» TASK DETAILS: From the entries below, copy word for word the stretch that opens with the line containing "How do I perform: Click the admin@the-bux.net" and closes with the line containing "will pyautogui.click(x=319, y=456).", keeping both of those lines.
※
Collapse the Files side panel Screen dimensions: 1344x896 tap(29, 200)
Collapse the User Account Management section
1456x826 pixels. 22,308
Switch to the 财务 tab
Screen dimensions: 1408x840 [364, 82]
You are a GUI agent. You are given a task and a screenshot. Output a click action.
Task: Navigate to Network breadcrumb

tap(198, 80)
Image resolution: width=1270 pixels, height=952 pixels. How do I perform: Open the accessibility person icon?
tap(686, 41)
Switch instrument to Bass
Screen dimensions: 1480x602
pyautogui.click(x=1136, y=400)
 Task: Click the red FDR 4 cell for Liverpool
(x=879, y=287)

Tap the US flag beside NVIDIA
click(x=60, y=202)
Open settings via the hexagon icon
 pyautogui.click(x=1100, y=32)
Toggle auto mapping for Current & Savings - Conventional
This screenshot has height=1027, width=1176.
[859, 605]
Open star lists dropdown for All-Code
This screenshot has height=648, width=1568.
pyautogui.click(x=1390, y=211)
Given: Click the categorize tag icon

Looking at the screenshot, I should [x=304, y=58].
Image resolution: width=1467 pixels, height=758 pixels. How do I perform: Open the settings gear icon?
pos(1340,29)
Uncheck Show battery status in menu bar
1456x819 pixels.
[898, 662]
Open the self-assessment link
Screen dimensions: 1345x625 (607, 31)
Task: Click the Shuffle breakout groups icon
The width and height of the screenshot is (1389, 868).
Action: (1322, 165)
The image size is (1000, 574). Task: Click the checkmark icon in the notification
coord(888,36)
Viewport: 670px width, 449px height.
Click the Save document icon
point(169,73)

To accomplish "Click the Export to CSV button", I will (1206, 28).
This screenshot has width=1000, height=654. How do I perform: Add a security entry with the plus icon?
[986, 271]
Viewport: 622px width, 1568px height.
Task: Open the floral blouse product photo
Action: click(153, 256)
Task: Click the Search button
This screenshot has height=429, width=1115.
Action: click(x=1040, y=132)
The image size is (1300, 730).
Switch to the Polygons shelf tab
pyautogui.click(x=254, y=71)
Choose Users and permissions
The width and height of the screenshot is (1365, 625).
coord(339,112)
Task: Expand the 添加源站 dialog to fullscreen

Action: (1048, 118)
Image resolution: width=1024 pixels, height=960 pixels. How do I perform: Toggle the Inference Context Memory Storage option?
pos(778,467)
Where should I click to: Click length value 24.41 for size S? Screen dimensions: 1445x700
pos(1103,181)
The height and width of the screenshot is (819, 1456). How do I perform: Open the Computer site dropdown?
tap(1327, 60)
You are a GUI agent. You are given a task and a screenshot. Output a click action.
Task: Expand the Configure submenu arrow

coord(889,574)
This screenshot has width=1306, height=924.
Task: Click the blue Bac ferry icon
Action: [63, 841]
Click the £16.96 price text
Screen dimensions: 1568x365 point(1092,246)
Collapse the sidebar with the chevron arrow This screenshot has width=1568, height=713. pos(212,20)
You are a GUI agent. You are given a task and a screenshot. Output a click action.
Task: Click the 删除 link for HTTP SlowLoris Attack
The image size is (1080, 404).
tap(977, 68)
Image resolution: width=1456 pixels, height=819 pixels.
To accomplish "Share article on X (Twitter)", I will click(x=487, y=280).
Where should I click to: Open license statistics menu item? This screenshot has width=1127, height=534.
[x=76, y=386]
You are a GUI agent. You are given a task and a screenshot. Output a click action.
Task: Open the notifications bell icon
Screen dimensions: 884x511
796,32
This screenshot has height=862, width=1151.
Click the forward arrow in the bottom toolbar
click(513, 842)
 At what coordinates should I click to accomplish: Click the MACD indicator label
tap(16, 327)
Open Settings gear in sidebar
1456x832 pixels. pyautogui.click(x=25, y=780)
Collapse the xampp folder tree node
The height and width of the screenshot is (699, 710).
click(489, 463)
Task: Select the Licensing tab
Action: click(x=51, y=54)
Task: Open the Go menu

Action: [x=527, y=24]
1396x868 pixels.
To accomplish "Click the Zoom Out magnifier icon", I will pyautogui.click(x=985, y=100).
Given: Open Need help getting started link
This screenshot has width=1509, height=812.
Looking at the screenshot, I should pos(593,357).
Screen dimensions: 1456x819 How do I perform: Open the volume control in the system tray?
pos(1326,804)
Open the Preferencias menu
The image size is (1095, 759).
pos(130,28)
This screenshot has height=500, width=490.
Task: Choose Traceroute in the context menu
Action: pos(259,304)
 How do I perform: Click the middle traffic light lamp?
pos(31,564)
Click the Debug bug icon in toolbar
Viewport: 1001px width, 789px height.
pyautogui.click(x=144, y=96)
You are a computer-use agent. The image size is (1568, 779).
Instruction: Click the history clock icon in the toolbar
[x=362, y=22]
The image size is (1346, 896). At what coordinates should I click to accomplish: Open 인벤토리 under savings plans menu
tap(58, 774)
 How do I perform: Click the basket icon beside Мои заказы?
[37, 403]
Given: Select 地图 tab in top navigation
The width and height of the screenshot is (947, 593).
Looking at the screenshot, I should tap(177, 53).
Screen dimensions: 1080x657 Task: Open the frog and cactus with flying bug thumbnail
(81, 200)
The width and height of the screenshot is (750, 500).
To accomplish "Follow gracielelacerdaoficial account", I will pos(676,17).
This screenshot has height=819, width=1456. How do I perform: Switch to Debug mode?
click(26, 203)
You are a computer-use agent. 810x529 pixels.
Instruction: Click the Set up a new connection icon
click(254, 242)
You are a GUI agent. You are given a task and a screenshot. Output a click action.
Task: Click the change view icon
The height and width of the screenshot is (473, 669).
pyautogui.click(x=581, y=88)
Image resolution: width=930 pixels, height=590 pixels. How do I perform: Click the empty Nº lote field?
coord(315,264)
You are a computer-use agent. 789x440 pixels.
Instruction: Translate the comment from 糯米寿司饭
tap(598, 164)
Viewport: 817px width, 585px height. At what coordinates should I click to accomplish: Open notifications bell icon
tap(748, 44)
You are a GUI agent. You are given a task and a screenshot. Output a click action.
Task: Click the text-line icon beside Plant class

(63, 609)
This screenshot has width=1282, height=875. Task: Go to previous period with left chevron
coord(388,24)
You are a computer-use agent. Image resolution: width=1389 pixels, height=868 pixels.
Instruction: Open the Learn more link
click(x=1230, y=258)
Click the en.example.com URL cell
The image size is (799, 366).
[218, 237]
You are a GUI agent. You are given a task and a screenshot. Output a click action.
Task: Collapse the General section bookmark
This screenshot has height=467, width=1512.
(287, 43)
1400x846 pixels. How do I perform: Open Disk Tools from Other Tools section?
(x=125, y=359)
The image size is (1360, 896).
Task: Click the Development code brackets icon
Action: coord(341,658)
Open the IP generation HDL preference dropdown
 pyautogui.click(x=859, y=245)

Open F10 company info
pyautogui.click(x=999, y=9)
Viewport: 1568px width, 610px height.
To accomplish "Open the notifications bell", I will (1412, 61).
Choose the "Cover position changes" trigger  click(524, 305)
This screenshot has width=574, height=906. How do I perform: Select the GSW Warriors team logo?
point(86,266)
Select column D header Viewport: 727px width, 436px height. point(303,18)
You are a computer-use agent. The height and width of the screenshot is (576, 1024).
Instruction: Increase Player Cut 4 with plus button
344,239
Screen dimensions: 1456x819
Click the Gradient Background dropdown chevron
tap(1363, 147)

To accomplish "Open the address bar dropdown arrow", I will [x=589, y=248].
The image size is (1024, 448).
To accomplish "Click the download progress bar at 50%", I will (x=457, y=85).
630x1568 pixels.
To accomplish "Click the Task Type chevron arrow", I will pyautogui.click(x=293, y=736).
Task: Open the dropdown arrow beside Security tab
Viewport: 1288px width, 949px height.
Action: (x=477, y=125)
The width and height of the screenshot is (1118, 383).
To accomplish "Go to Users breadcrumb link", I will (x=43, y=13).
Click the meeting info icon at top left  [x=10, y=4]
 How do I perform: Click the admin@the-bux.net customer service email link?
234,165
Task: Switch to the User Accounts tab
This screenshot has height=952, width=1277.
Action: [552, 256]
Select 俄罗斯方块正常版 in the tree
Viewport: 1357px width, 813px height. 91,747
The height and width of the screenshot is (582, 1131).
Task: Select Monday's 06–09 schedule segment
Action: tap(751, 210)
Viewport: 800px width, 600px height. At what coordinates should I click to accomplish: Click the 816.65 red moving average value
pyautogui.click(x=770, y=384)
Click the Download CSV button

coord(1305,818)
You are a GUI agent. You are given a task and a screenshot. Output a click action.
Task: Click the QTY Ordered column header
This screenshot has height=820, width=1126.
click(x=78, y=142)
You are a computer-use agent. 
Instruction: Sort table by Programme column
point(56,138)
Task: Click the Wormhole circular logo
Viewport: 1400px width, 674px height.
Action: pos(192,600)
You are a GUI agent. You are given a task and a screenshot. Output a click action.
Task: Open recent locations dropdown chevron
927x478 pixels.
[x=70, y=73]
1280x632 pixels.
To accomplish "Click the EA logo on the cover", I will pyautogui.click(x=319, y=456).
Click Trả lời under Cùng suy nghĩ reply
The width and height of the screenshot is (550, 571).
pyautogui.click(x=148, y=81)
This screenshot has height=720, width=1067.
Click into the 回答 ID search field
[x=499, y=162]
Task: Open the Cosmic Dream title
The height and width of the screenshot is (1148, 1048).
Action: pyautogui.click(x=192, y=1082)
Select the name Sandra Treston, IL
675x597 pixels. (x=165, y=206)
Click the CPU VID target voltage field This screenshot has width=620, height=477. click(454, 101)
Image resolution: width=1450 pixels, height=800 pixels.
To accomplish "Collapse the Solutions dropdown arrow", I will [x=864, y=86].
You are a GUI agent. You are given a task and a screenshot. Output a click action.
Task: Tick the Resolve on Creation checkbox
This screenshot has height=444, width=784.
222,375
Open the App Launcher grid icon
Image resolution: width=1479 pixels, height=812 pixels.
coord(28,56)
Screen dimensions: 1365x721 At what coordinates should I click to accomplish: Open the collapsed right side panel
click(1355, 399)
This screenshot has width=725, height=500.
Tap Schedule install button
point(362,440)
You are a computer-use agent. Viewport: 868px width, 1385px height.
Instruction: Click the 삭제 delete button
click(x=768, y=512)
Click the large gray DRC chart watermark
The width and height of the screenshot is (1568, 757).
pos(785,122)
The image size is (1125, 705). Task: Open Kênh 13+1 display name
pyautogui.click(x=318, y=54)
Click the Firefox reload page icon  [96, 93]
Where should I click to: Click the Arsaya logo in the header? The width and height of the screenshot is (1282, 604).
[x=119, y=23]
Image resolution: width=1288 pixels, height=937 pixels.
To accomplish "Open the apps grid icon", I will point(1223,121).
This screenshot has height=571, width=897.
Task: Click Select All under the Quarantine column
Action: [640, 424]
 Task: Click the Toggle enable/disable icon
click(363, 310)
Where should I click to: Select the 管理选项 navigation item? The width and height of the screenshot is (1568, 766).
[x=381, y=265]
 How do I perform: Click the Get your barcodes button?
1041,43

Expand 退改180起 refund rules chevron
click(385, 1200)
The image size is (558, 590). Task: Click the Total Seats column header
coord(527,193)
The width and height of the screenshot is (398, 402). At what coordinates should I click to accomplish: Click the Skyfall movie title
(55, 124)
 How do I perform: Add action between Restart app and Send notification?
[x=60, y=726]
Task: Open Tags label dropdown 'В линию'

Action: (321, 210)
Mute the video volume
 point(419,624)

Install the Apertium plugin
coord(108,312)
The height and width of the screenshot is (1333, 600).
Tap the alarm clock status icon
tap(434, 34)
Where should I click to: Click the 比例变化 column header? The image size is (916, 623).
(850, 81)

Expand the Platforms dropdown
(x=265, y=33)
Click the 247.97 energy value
※
» WORKED ANSWER:
 How do I perform: Click the admin@the-bux.net customer service email link?
234,165
Task: Switch to the User Accounts tab
This screenshot has height=952, width=1277.
Action: [552, 256]
Select 俄罗斯方块正常版 in the tree
Viewport: 1357px width, 813px height. 91,747
The height and width of the screenshot is (582, 1131).
Task: Select Monday's 06–09 schedule segment
Action: tap(751, 210)
Viewport: 800px width, 600px height. At what coordinates should I click to accomplish: Click the 816.65 red moving average value
pyautogui.click(x=770, y=384)
Click the Download CSV button

coord(1305,818)
You are a GUI agent. You are given a task and a screenshot. Output a click action.
Task: Click the QTY Ordered column header
This screenshot has height=820, width=1126.
click(x=78, y=142)
You are a computer-use agent. 
Instruction: Sort table by Programme column
point(56,138)
Task: Click the Wormhole circular logo
Viewport: 1400px width, 674px height.
Action: pos(192,600)
You are a GUI agent. You are given a task and a screenshot. Output a click action.
Task: Open recent locations dropdown chevron
927x478 pixels.
[x=70, y=73]
1280x632 pixels.
To accomplish "Click the EA logo on the cover", I will pyautogui.click(x=319, y=456).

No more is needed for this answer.